> [ASSIGNED TASK]
Work out how many lines of the data contain "radio" and reply with that number alone.

━━━━━ GIVEN DATA ━━━━━

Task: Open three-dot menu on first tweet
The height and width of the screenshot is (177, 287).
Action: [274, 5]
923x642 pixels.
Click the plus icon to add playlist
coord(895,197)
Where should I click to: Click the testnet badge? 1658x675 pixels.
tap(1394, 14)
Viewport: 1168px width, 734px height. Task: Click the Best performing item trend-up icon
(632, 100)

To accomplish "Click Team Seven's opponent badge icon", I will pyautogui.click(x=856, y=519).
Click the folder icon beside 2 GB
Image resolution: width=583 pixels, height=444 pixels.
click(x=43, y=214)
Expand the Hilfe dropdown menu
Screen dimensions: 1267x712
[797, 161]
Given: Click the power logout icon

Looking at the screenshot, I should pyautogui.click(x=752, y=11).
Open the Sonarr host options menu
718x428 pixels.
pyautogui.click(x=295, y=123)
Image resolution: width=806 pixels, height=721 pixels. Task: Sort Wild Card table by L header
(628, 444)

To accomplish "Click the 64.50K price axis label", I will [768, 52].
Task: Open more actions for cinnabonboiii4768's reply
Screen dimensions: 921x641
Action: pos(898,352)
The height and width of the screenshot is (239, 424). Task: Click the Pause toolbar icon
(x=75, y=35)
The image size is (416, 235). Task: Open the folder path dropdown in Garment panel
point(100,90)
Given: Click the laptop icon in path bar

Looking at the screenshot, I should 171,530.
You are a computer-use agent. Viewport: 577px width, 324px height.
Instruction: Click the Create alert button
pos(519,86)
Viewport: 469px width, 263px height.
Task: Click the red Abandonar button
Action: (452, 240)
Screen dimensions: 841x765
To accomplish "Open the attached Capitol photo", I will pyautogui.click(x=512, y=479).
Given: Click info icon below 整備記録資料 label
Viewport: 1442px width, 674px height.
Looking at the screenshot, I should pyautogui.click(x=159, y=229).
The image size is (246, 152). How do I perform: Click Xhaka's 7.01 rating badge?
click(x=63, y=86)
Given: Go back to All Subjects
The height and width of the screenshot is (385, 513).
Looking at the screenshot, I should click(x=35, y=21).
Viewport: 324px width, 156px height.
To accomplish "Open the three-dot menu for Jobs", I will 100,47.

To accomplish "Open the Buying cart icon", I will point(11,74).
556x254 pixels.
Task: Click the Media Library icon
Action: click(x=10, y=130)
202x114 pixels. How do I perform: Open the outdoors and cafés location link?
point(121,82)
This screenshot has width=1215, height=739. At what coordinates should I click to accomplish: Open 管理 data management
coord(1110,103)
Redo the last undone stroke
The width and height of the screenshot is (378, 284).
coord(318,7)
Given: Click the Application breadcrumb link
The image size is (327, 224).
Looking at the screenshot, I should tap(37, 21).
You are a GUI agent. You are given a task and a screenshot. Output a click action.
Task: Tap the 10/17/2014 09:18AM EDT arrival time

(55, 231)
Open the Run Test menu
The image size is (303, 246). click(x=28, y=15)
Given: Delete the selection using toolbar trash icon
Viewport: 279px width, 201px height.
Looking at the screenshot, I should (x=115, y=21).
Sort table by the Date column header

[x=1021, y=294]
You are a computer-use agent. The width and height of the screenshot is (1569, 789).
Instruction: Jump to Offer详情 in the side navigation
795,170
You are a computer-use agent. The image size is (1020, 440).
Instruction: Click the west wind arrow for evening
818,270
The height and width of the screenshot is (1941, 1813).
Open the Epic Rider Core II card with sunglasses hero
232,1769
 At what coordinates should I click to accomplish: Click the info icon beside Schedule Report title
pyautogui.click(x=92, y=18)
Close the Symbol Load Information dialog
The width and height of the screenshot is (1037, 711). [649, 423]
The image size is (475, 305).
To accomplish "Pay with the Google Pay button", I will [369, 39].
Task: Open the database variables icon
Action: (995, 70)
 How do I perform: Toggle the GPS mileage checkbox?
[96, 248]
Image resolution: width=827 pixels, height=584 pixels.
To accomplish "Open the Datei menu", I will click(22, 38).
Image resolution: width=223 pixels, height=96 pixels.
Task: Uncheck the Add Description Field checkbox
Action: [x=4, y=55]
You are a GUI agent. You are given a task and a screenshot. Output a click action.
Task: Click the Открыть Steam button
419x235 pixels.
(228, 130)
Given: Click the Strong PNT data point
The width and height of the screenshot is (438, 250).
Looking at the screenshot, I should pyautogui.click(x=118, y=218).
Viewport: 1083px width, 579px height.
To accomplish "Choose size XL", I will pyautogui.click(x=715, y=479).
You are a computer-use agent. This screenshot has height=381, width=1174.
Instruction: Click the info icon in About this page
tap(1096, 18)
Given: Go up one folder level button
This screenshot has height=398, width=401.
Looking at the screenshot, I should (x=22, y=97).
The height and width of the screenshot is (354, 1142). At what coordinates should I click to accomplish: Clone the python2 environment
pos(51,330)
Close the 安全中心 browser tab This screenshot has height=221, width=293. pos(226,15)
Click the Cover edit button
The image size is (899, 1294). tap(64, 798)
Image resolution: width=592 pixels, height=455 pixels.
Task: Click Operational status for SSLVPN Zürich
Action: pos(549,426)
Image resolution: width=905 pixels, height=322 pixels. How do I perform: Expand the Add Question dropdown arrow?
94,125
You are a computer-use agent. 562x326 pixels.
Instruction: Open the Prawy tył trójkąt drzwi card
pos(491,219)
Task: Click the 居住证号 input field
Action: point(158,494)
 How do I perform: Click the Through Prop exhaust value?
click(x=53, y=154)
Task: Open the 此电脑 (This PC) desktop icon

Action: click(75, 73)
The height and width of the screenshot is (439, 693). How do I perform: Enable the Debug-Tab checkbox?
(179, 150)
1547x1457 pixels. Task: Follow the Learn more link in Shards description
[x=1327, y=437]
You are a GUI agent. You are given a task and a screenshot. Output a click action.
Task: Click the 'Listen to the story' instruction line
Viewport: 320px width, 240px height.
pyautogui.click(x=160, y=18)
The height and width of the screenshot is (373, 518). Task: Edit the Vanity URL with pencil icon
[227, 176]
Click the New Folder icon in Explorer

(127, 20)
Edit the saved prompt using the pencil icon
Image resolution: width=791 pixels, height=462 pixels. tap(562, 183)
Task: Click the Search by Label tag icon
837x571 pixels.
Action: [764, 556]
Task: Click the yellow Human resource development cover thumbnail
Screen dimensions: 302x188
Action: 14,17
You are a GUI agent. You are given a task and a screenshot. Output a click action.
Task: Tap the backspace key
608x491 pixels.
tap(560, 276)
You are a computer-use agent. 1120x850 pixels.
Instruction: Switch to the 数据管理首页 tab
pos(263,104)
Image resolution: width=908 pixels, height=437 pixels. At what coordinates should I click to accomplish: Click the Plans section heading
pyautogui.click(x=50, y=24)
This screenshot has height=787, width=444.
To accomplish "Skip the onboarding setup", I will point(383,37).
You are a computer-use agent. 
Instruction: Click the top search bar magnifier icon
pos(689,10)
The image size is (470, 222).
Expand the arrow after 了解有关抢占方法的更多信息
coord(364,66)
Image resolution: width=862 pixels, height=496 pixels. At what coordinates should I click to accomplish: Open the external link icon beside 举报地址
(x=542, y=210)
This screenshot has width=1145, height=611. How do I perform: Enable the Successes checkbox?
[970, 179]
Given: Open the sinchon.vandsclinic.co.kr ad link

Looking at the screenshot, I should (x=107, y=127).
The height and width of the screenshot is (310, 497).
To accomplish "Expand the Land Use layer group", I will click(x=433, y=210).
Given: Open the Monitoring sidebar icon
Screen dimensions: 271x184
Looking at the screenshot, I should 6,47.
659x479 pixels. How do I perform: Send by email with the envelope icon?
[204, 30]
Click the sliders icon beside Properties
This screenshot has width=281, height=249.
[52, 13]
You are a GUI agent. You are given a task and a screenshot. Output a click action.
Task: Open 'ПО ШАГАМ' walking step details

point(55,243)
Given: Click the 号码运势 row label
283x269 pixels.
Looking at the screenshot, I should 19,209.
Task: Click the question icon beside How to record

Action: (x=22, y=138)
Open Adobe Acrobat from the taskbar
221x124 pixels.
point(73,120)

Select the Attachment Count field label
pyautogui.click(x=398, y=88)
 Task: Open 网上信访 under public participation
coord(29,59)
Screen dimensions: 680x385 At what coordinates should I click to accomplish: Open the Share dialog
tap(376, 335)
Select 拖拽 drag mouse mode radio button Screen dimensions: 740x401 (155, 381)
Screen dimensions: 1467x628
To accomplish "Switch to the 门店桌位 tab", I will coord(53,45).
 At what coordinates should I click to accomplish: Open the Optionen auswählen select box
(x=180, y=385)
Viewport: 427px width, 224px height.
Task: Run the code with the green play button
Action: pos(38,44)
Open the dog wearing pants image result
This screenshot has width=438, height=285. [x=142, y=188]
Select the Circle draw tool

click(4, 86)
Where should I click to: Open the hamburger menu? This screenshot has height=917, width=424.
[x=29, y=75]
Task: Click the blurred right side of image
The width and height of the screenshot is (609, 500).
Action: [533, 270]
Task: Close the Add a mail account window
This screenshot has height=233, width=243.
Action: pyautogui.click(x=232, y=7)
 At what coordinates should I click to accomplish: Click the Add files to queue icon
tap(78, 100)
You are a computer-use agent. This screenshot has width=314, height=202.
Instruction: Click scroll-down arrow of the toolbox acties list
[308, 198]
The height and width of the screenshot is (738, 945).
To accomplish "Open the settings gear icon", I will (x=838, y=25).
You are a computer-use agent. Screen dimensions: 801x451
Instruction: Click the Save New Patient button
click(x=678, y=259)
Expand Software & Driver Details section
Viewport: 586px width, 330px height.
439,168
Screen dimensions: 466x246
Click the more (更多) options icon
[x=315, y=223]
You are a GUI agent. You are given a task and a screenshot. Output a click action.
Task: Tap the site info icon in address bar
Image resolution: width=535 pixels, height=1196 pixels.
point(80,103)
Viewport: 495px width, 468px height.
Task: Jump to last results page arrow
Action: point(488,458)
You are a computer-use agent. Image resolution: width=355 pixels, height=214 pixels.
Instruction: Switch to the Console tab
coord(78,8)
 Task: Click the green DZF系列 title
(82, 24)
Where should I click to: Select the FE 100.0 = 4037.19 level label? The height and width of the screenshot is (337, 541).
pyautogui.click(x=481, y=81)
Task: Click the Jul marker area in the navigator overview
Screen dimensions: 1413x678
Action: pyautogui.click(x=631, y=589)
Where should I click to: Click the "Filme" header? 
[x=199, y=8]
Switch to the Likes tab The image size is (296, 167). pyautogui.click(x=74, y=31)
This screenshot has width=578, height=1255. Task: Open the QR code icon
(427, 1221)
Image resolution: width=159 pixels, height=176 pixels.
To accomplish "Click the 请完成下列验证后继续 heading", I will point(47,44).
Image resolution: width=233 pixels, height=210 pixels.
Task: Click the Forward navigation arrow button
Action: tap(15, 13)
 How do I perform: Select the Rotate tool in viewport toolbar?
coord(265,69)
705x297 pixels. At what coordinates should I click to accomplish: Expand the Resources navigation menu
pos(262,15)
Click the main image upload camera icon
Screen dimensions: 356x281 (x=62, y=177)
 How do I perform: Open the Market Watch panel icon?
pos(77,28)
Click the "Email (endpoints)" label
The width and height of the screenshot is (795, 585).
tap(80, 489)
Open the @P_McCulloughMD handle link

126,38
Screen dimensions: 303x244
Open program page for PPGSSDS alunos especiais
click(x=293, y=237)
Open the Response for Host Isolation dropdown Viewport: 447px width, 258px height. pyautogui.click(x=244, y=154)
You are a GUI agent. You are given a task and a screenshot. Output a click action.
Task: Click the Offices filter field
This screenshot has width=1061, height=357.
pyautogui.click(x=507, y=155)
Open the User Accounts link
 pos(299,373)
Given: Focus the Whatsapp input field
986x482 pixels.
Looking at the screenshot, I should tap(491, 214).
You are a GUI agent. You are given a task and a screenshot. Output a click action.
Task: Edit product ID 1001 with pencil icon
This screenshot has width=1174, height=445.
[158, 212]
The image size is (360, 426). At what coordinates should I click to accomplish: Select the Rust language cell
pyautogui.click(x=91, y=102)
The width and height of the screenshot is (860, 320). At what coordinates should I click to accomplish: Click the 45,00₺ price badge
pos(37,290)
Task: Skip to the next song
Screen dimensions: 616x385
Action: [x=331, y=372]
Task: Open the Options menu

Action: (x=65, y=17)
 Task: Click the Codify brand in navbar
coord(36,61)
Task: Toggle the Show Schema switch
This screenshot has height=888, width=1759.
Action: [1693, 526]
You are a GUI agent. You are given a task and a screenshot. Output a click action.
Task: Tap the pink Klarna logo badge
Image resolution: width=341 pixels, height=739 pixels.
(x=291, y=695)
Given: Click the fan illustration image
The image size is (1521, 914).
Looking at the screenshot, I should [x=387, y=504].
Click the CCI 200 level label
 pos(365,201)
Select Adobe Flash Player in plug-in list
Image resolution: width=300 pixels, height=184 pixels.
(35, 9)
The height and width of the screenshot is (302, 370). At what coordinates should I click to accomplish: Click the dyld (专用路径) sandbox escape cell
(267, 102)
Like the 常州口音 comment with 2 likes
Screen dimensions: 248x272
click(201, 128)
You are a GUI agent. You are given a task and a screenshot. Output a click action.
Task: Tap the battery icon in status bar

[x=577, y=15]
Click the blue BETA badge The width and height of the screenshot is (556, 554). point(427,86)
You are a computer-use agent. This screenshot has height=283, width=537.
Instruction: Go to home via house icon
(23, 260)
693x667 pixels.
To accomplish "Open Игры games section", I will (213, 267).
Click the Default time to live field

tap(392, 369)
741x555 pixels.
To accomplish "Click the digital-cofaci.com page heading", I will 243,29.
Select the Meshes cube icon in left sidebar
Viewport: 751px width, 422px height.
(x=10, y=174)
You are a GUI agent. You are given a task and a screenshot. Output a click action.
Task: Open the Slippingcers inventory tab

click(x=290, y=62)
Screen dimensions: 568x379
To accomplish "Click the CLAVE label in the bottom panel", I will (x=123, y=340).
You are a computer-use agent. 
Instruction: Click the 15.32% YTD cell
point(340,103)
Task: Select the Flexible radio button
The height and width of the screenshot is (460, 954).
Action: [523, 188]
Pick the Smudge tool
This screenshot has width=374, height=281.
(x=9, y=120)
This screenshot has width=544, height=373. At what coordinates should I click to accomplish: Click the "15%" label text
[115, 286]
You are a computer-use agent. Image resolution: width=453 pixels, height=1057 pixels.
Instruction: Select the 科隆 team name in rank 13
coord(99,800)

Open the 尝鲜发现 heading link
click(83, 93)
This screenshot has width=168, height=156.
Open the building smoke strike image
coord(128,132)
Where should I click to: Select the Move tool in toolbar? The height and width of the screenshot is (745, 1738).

━━━━━

> [WRITTEN REPLY]
2